▶ Required work: Check every line of the entries below for the word "Expand", and copy the ones that have it.

▶ Supplied information:
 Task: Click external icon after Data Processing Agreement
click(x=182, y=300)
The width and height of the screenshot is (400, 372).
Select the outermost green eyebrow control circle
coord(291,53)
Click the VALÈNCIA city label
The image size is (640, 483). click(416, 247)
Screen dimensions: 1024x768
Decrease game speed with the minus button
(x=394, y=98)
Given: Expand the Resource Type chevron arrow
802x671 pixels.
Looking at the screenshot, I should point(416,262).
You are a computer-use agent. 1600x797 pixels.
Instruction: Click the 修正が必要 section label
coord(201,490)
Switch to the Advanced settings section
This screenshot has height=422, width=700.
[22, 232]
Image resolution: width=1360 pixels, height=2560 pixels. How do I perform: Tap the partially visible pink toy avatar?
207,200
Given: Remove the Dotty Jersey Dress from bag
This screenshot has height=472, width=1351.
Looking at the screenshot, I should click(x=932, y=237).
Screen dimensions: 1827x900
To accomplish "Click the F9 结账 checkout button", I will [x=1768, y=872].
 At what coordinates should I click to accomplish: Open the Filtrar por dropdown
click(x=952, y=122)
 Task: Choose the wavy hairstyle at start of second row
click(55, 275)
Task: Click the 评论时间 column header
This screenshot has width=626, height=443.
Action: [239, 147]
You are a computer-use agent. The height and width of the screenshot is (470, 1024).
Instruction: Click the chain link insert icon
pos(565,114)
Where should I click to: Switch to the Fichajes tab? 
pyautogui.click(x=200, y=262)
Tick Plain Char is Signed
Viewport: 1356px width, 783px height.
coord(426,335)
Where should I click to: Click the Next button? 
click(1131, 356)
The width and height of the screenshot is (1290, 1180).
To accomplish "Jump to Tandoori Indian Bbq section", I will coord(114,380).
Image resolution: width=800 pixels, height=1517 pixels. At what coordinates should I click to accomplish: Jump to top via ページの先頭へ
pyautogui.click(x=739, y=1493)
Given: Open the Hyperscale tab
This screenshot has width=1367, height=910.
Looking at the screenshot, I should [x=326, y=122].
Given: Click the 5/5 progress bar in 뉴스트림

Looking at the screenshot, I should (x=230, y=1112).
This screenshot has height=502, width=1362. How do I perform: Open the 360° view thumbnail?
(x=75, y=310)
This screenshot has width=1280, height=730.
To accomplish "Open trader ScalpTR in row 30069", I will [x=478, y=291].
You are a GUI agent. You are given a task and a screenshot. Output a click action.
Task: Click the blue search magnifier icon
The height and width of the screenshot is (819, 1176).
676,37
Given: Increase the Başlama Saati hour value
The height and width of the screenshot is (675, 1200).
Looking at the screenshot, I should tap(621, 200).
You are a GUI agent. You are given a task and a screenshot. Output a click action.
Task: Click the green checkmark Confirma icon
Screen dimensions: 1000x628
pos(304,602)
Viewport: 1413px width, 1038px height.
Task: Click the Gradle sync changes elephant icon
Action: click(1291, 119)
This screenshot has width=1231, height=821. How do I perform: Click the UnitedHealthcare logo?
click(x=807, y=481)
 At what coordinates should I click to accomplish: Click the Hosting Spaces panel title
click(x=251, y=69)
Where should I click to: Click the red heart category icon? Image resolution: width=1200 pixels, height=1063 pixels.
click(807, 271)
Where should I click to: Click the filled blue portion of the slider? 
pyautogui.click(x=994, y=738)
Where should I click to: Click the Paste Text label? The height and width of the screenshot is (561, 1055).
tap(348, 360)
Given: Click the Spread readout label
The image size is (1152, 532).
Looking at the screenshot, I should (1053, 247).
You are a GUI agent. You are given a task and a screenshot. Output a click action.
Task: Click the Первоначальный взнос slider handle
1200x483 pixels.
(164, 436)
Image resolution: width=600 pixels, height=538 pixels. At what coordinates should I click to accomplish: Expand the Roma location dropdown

▶ Response:
Given: Expand the Resource Type chevron arrow
Image resolution: width=600 pixels, height=538 pixels. At what coordinates should I click to accomplish: Expand the Roma location dropdown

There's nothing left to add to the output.